By June 2012, Hestia had drawn down the full amount under the increased facility. Hestia failed to make payments when due in August 2012.
Following this default, MCB, Hestia and Sujana entered into an amendment and restatement agreement, which amended, replaced and restated the Agreement, effectively restructuring and rescheduling Hestia’s debts. The replacement facility agreement was stated to be governed by English law and included a one-sided jurisdiction clause in favour of MCB. Hestia defaulted on the repayment of the rescheduled loan payments, with US$15,000,000 (plus interest) outstanding.
The defendants argued:
- that the jurisdiction clause remained subject to Mauritian law because the governing law of a contract could not be amended by simply choosing to amend it in an agreement—it must be terminated and a new agreement entered into;
- that, as a result of this, the clause was invalid because Mauritian law would follow French law and the Rothschild decision would apply; and
- even if Mauritian law did not apply, the clause was invalid under English law because it permitted MCB to bring proceedings against Hestia anywhere in the world (whilst Hestia could only bring proceedings against MCB in England) and this would be contrary to public policy, in that it was contrary to the principle of “equal access to justice” (as enshrined in Article 6 of the European Convention on Human Rights).

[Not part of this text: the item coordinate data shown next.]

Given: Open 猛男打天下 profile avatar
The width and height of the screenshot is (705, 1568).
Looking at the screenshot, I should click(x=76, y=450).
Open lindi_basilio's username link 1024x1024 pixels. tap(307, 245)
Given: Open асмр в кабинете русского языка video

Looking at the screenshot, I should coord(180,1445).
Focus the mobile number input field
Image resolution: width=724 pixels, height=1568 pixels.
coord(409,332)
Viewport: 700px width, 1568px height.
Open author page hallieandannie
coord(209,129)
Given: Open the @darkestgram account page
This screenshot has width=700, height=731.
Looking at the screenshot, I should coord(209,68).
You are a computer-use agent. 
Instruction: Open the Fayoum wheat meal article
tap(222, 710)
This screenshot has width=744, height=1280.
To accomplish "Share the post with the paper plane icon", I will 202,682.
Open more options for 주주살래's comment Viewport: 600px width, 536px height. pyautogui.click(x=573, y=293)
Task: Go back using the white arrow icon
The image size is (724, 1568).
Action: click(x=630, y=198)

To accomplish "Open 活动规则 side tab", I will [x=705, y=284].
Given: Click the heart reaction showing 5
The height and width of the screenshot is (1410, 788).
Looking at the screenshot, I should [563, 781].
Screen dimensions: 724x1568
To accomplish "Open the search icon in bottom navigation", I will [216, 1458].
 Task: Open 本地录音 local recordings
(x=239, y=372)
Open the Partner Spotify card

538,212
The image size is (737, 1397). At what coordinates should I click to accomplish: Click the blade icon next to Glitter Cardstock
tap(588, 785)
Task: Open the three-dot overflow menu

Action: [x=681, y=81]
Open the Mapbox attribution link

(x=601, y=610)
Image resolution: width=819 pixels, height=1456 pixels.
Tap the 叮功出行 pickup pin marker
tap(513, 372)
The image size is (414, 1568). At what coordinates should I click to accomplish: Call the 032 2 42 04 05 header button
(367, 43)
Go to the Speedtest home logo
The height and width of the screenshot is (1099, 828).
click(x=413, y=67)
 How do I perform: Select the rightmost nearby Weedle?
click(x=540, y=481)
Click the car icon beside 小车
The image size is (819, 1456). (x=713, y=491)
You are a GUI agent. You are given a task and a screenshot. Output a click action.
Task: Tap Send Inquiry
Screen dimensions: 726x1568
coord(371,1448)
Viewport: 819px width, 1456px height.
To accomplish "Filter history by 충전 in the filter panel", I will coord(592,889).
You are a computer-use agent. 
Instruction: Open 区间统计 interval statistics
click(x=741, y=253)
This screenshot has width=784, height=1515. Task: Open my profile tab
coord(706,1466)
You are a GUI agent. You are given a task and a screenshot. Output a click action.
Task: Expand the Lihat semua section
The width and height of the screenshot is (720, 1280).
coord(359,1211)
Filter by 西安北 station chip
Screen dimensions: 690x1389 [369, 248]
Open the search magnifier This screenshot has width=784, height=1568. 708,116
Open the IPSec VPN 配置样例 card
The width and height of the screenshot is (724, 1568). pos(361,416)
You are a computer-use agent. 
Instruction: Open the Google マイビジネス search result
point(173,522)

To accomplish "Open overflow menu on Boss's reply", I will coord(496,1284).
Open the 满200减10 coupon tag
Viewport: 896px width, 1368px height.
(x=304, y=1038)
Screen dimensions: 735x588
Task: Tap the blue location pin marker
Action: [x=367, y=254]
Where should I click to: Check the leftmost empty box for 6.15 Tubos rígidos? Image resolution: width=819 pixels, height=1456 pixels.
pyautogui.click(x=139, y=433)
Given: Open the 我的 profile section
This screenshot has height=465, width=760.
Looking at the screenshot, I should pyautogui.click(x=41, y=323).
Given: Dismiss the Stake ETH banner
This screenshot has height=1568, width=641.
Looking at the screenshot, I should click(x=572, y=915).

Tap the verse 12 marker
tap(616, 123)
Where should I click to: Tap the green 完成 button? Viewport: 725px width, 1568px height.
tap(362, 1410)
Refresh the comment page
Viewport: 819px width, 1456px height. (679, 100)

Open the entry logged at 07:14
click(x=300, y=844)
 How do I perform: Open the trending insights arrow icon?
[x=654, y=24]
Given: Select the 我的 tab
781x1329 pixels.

Responding to each point in turn, Popplewell J held:
- the parties had replaced the Agreement, rather than merely amending it;
- even if the Agreement had not been replaced, the parties were free to agree to amend the jurisdiction clause:
“If commercial parties freely agree to change their governing law, the court should strive to give effect to their bargain unless there are overwhelming policy objections. None apply in this context.”;
- that Mauritian law was, therefore, irrelevant. Even if Mauritian law were relevant, the expert evidence presented to the court was that the Rothschild decision is (i) controversial, (ii) subject to criticism domestically and in the context of Article 23 of the Regulation and (iii) inconsistent with previous decisions of the Court de Cassation. At best (following the defendants’ expert witness) there was a 50/50 chance that Rothschild would be followed whilst at worst (following MCB’s expert witness) there was no compelling reason why the courts would follow Rothschild. In the circumstances, Popplewell J found that there was a “good arguable case” that Rothschild would not be followed;
- that the construction of a one-sided jurisdiction clause as permitting MCB to bring proceedings against Hestia in any jurisdiction in the world is incorrect – the clause:
"preserves MCB’s right to sue in any court which would regard itself as of competent jurisdiction, notwithstanding what would otherwise have been the effect of [the exclusive jurisdiction part of the one-sided jurisdiction clause], which, if it had stood alone, would have required MCB to sue in England.”; and
- that Article 6 of the European Convention on Civil Rights is inapplicable as it is directed at access to justice within a forum, rather than a choice of the forum.
This decision confirms that English courts will be unlikely to follow Rothschild. It also highlights the controversial nature of Rothschild in France and the jurisdictions whose laws are influenced by decisions of the French courts. As there are now two recent cases of Member States which appear to contradict each other, and the interpretation of EU law should be uniform across all Member States, a European Court of Justice may still be required to clear up any remaining uncertainty.